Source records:
====================

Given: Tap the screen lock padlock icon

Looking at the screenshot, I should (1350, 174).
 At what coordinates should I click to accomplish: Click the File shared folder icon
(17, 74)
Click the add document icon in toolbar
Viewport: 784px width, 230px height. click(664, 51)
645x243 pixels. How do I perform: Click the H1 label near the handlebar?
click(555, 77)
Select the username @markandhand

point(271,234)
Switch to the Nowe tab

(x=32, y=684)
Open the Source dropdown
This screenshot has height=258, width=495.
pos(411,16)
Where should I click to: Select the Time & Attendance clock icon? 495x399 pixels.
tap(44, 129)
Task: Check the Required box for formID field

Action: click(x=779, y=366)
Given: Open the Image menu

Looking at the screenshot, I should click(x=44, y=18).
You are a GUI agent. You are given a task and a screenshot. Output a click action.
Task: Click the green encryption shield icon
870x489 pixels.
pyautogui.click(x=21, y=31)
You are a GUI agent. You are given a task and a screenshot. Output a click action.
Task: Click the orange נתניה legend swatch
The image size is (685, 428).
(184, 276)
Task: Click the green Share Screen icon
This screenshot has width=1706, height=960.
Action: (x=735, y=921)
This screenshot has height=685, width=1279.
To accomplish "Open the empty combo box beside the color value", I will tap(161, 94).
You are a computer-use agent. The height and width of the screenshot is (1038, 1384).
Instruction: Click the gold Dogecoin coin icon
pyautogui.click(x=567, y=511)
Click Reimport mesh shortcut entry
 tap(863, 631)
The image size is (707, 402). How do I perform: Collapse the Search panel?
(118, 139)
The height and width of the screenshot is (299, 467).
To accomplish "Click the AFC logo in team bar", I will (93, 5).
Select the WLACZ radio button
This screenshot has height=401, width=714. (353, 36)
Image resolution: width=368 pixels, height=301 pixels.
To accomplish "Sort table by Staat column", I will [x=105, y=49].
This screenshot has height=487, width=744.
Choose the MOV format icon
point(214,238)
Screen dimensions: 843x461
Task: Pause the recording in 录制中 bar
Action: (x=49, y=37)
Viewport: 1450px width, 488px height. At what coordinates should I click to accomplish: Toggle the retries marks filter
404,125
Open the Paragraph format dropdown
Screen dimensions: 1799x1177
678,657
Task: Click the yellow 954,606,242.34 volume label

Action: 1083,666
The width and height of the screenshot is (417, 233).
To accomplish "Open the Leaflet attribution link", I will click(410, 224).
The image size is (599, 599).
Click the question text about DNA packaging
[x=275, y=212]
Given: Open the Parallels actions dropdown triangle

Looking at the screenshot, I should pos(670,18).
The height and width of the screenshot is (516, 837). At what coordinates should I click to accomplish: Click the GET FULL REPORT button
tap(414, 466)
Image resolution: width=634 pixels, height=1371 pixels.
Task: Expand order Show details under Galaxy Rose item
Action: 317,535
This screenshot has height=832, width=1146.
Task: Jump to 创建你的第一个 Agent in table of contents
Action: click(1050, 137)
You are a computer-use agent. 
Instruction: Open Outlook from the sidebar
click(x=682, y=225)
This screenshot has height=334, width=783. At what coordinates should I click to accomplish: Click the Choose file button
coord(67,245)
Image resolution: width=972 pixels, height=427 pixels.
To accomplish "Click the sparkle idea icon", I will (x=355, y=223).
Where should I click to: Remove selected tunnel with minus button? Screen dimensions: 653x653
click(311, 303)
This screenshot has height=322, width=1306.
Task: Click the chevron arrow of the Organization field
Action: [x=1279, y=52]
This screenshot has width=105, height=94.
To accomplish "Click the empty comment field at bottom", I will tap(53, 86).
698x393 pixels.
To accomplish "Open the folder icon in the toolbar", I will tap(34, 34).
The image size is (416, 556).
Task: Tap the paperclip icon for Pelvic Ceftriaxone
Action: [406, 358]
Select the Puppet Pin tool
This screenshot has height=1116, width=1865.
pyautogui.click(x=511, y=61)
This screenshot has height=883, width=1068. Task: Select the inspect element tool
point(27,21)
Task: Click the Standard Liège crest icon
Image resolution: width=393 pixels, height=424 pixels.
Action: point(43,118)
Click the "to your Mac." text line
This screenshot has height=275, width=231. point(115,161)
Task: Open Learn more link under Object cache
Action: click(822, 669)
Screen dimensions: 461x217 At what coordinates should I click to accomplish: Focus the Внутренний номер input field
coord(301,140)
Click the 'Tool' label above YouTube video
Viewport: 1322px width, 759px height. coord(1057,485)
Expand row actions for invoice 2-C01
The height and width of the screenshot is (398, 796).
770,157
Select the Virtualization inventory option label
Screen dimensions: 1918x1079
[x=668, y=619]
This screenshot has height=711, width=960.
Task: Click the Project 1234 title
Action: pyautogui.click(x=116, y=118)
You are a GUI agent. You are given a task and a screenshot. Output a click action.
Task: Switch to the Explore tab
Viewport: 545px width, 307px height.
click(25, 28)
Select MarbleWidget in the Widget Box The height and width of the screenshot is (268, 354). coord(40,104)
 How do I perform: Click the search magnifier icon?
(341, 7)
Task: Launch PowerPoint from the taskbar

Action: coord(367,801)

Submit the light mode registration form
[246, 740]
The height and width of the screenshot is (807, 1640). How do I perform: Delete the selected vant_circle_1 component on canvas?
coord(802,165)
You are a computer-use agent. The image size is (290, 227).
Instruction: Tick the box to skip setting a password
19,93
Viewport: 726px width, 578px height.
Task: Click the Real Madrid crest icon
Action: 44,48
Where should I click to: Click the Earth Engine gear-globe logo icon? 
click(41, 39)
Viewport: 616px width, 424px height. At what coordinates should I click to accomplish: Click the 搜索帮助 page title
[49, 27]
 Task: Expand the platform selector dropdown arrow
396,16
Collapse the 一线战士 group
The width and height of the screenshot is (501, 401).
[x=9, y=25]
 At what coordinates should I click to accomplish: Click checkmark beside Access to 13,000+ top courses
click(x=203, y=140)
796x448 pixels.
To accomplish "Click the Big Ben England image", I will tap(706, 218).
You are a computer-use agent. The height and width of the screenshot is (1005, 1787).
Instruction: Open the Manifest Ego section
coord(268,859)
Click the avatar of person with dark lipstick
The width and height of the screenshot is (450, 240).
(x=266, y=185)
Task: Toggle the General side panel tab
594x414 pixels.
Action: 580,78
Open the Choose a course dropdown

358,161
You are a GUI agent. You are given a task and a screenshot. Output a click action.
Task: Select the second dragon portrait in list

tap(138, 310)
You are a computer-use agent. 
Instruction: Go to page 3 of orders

====================

Problem requirements:
Count the lines above that contain the string "Collapse", matching case exactly. Reply with the number alone.

Right answer:
2